放送内容

2017年10月17日 ON AIR

占い師に全てを奪われた女性の悲劇

ある女性が一冊の有名女性誌の広告を見ていた。
それは、電話占いの広告だった。
相談料、20分4200円。延長も可能。


しかし実は、この電話がきっかけで
わずか2年半の間に1億円以上の金を占い師に奪われてしまう!
その信じられない手口とは...


"占い師との出会いが人生を変えていく"


彼女の悩みは、恋愛についてだった。
気になる男性がいる...占い師に電話相談すると、その男性とは凄く相性がいいという返答が。
さらに、占い師の言葉を信用して今後も相談してくれれば、結婚まで持っていけるという。


女性は占い師の言葉が嬉しかった。
そして翌日、相談料を指定口座に振り込んだ。

****************

占い師による被害を伝える放送内容の文章のうち、「2017年10月17日 ON AIR」から「その信じられない手口とは...」までの部分を、「広告」を「宣伝」に置き換えて書き直してください。 ここからのデータは、上の文章とは別の資料です。

### [データ抜粋]
****************

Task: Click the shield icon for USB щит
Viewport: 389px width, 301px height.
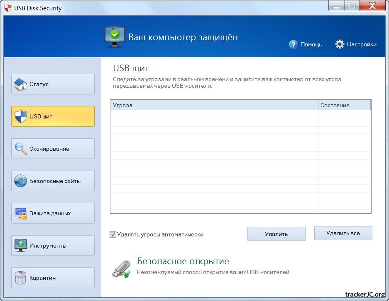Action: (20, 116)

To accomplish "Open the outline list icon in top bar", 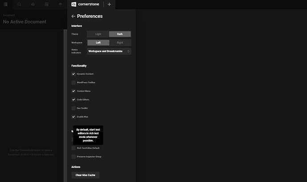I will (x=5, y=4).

****************

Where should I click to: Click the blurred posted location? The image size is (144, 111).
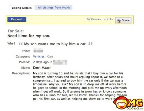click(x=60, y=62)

****************

### [解答]
2017年10月17日 ON AIR

占い師に全てを奪われた女性の悲劇

ある女性が一冊の有名女性誌の宣伝を見ていた。
それは、電話占いの宣伝だった。
相談料、20分4200円。延長も可能。


しかし実は、この電話がきっかけで
わずか2年半の間に1億円以上の金を占い師に奪われてしまう!
その信じられない手口とは...